Work to do
1. Do these statements agree with the style transfer text? For each, answer yes or no and quote the words from the text that decide it. (a) The tutorial is based on a paper by Gatys, Ecker, and Bethge. (b) The final result should match the style of the first image. (c) The early layers of the network identify the more complicated features.
2. In the style transfer text, which painting's style was combined with the photograph of Delicate Arch?

━━━ Document excerpt ━━━

Style Transfer
Recently, I've been having a lot of fun playing with this TensorFlow tutorial on style transfer by Magnus Erik Hvass Pedersen based off of the paper Image Style Transfer Using Convolutional Neural Networks by Gatys, Ecker, and Bethge. The basic goal in style transfer is to take an image and redraw it in the artistic style of a separate image. The final result should match the content of the first image and the style of the second.
For example, using the tutorial to combine a photograph of Delicate Arch with the style of Bruegel's Jagers in de Sneeuw, I obtained the following image:
Gatys, Ecker, and Bethge's suggested using a deep convolutional neural network to define both the content and the style of an image. The convolutional filters identify different features of an image: colors, corners, and edges in the early layers and more complicated features built from these in the later layers. Gatys, Ecker, and Bethge's idea was that these feature activations can be used to capture both content and style.

━━━ Data segment ━━━

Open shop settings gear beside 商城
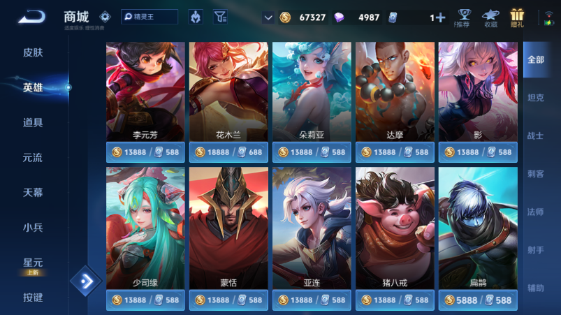561x315 pixels. [105, 17]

━━━

Answers for the exercise
1.
(a) Yes: "based off of the paper Image Style Transfer Using Convolutional Neural Networks by Gatys, Ecker, and Bethge"
(b) No: "The final result should match the content of the first image and the style of the second."
(c) No: "colors, corners, and edges in the early layers and more complicated features built from these in the later layers"

2. Bruegel's Jagers in de Sneeuw.